Search Algorithms: Linear vs Binary Search
Searching for an item in a collection is a basic operation. The two most common approaches are linear search (scan until found) and binary search (halve the search space). This post compares them and when to use each.
Linear search
- Idea: Start at the beginning and check each element until you find the target or reach the end.
- Complexity: O(n) time, O(1) extra space.
- Requirements: Works on any sequence (ordered or not).
- Use when: Collection is unsorted, or small, or you only search once. In JavaScript:
array.find(),array.indexOf()are linear.
Binary search
- Idea: Assume the collection is sorted. Compare the target to the middle element; if equal, done; if smaller, search the left half; if larger, search the right half. Repeat until found or the range is empty.

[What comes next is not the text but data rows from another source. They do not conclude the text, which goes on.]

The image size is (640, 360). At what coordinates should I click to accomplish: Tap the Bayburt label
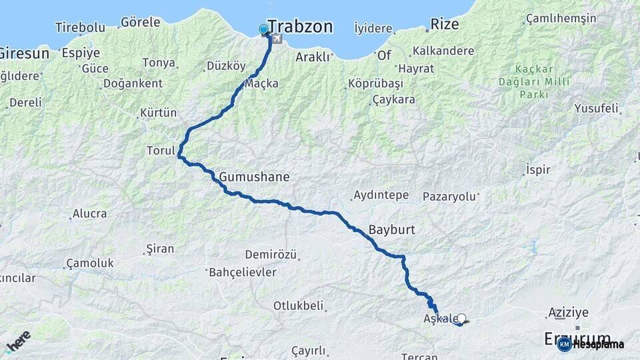pyautogui.click(x=391, y=229)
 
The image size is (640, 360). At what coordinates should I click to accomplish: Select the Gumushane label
pyautogui.click(x=254, y=177)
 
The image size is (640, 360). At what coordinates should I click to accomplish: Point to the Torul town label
pyautogui.click(x=161, y=151)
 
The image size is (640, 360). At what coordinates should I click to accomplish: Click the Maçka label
pyautogui.click(x=261, y=83)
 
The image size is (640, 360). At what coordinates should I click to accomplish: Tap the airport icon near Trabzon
pyautogui.click(x=276, y=39)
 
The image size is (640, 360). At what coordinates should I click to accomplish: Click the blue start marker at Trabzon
pyautogui.click(x=263, y=29)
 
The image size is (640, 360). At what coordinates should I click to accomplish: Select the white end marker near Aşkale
pyautogui.click(x=461, y=319)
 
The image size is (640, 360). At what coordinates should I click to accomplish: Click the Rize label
pyautogui.click(x=445, y=24)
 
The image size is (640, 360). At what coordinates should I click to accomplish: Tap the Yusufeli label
pyautogui.click(x=596, y=108)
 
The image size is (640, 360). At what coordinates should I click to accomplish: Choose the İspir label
pyautogui.click(x=538, y=169)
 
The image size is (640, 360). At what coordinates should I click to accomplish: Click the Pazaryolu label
pyautogui.click(x=450, y=197)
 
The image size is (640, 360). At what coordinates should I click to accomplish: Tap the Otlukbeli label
pyautogui.click(x=298, y=306)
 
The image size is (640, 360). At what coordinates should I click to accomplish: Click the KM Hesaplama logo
pyautogui.click(x=591, y=344)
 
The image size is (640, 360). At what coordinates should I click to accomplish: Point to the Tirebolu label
pyautogui.click(x=80, y=27)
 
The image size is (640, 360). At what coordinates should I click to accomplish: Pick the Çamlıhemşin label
pyautogui.click(x=561, y=18)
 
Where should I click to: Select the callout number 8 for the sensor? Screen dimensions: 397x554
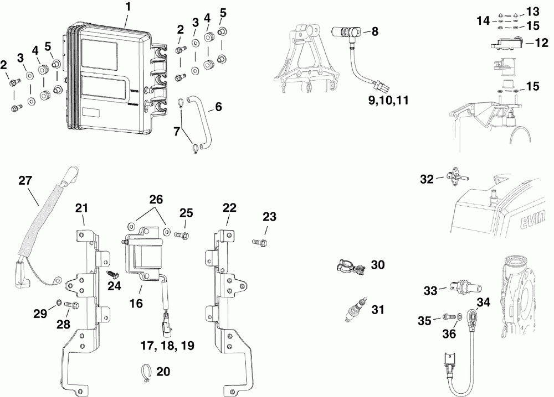coord(375,32)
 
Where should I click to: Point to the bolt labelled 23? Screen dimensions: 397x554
coord(260,242)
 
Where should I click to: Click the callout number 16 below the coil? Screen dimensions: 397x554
coord(136,303)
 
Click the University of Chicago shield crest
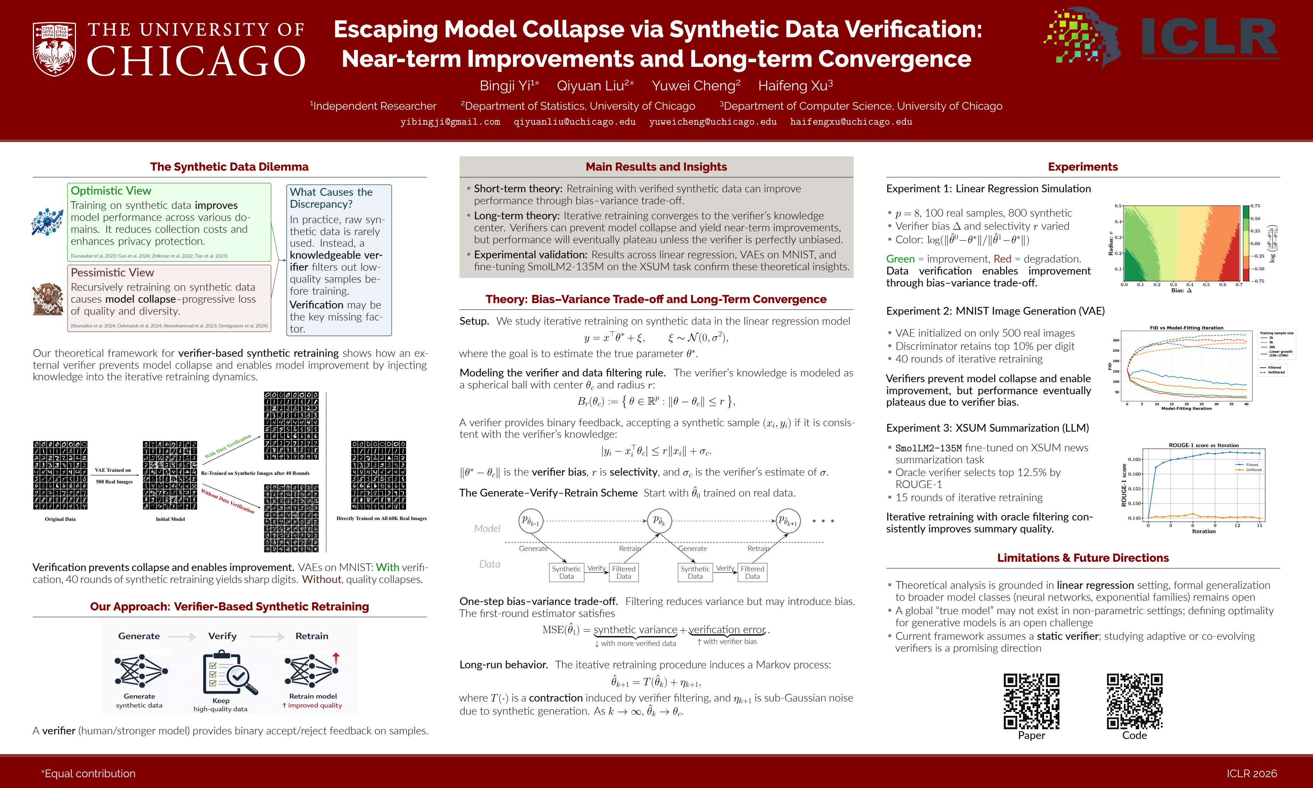pos(54,49)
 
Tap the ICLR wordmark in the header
pos(1210,37)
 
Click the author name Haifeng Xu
pos(795,85)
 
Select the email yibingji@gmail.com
pos(450,122)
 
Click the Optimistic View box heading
pos(111,191)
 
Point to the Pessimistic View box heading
pos(113,273)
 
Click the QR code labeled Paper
pos(1031,701)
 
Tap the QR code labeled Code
pos(1134,701)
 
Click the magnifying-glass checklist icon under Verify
pos(229,673)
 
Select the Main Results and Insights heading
pos(656,167)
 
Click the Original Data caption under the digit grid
pos(60,519)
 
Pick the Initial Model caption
pos(170,519)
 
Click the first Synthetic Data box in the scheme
pos(566,573)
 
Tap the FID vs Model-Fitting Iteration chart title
pos(1186,328)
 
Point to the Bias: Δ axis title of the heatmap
pos(1182,290)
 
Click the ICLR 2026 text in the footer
pos(1251,773)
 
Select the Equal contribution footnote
pos(89,773)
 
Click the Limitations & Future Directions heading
pos(1083,558)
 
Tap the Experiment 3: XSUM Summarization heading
pos(987,428)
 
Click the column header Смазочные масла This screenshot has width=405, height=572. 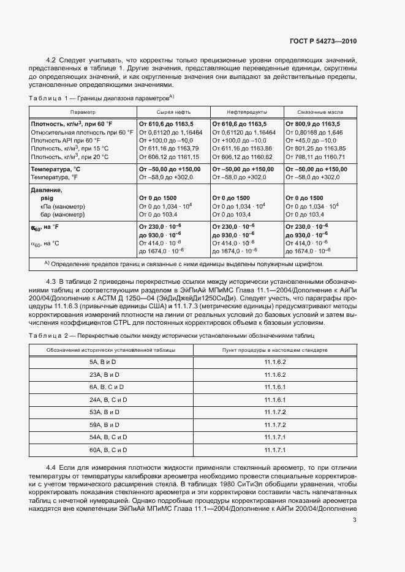[x=319, y=113]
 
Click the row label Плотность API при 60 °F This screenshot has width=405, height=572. [x=66, y=140]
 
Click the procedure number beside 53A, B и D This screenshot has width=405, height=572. [x=275, y=412]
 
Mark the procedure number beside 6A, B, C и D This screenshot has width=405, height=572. [x=275, y=387]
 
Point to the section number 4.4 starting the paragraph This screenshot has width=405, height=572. [x=52, y=467]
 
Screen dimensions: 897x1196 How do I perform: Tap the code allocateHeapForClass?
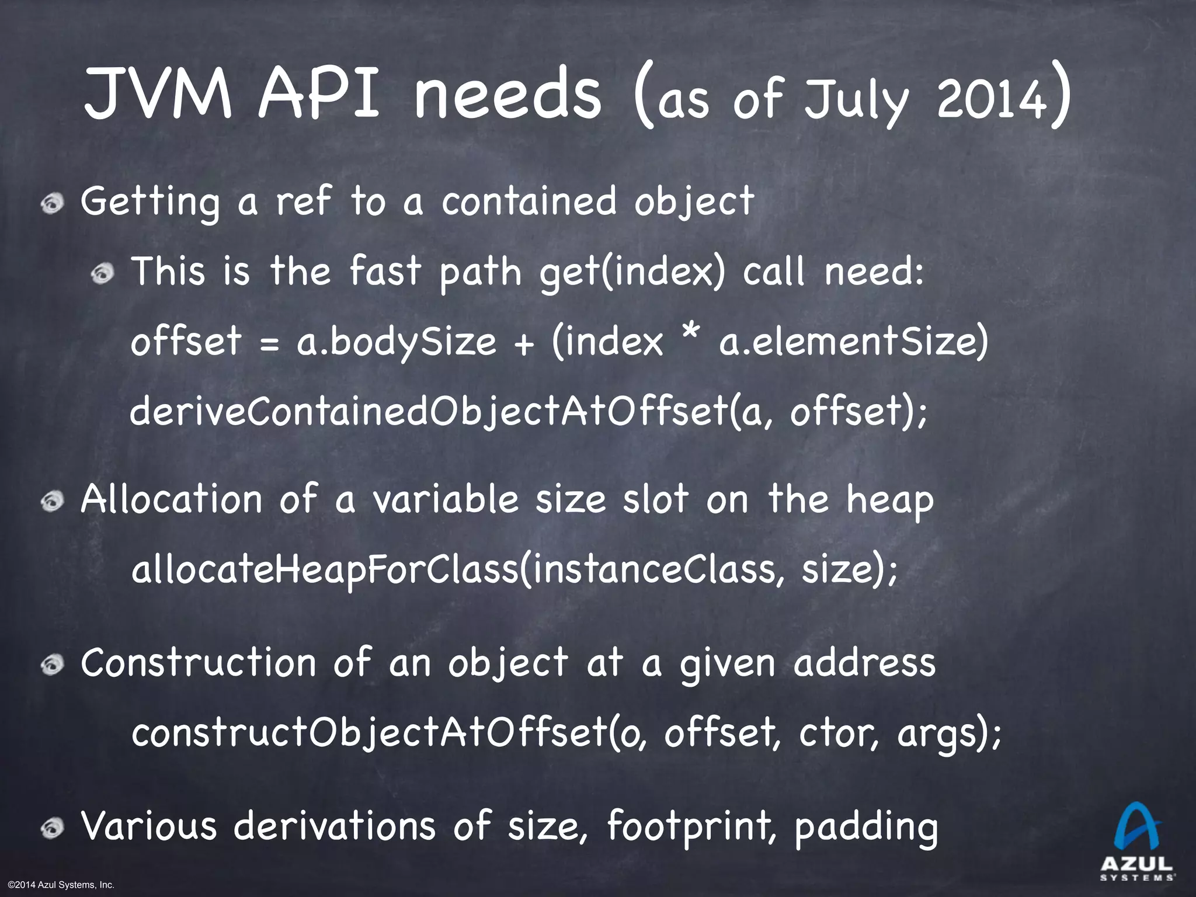click(324, 571)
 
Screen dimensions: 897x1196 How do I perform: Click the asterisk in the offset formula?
click(691, 336)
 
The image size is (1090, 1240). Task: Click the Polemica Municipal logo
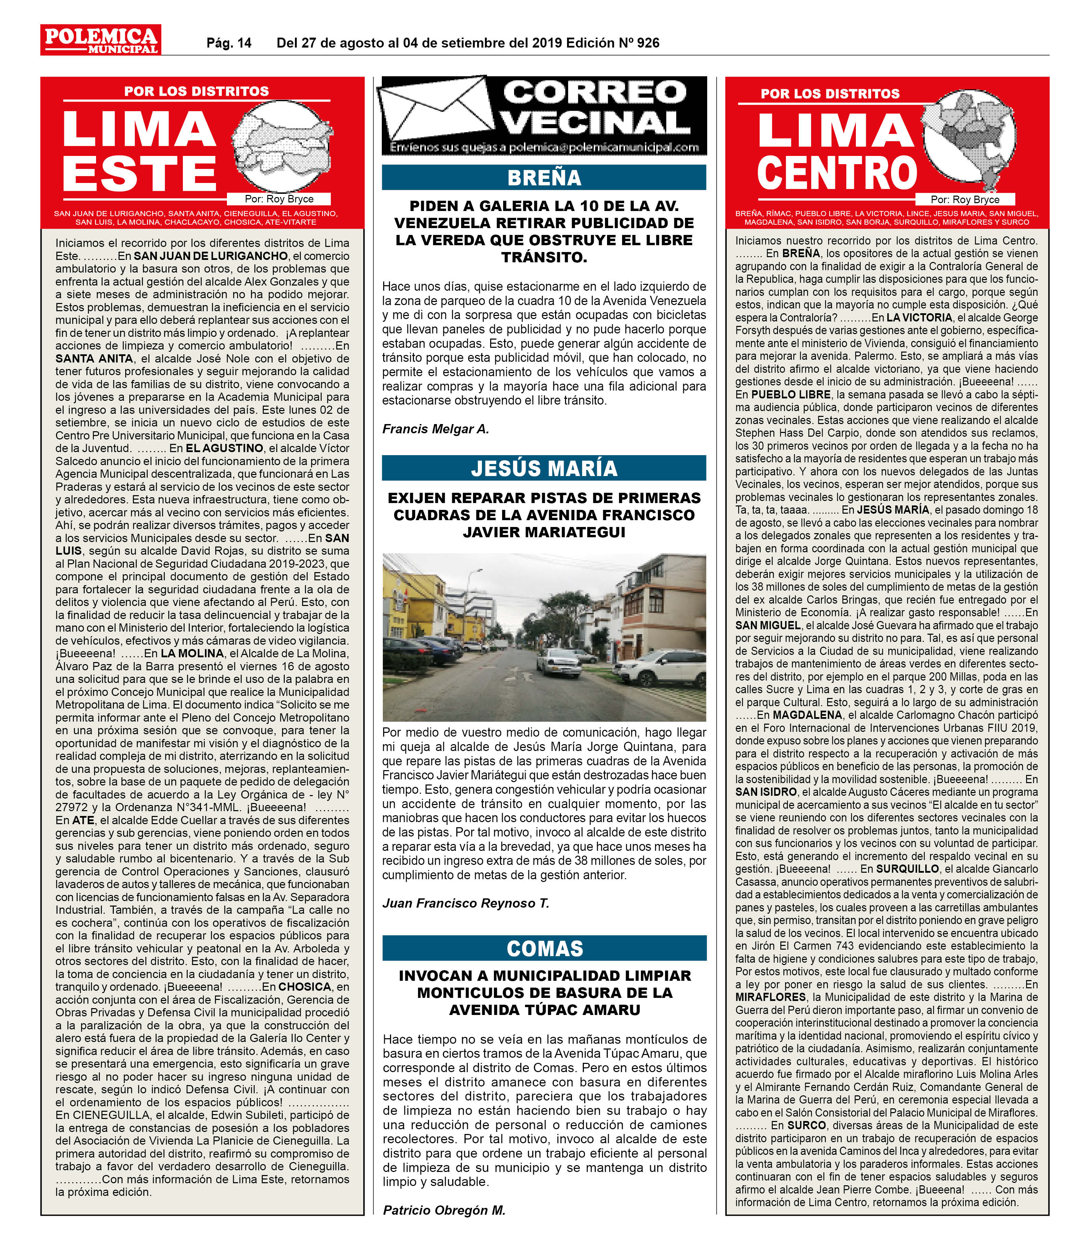click(100, 40)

- Complexity: O(log n) time, O(1) extra space (iterative) or O(log n) stack (recursive).
- Requirements: Sorted data (or an ordering you can rely on).
- Use when: Data is sorted and you do many lookups, or n is large. Much faster than linear for large n.
Comparison
| Aspect | Linear | Binary |
|---|---|---|
| Data | Any | Sorted |
| Time | O(n) | O(log n) |
| Precondition | None | Sorted |
| One-off search | Fine | Overkill* |
| Many lookups | Costly | Ideal |
*If data isn’t already sorted, sorting just to do one binary search is O(n log n), which can be worse than one O(n) linear search.
When to use which
- Unsorted or one search: Use linear search (or your language’s
indexOf/find). - Sorted and/or many searches: Use binary search. If the collection isn’t sorted, consider sorting once (or keeping it in a structure that supports O(log n) lookups, e.g. a balanced tree) and then doing binary search (or tree lookups) for each query.
Summary
- Linear search: O(n), works on any order; use for unsorted or small data or single lookups.
- Binary search: O(log n), requires sorted data; use when data is sorted and you need fast, repeated lookups.
- Choose based on whether data is sorted and how often you search.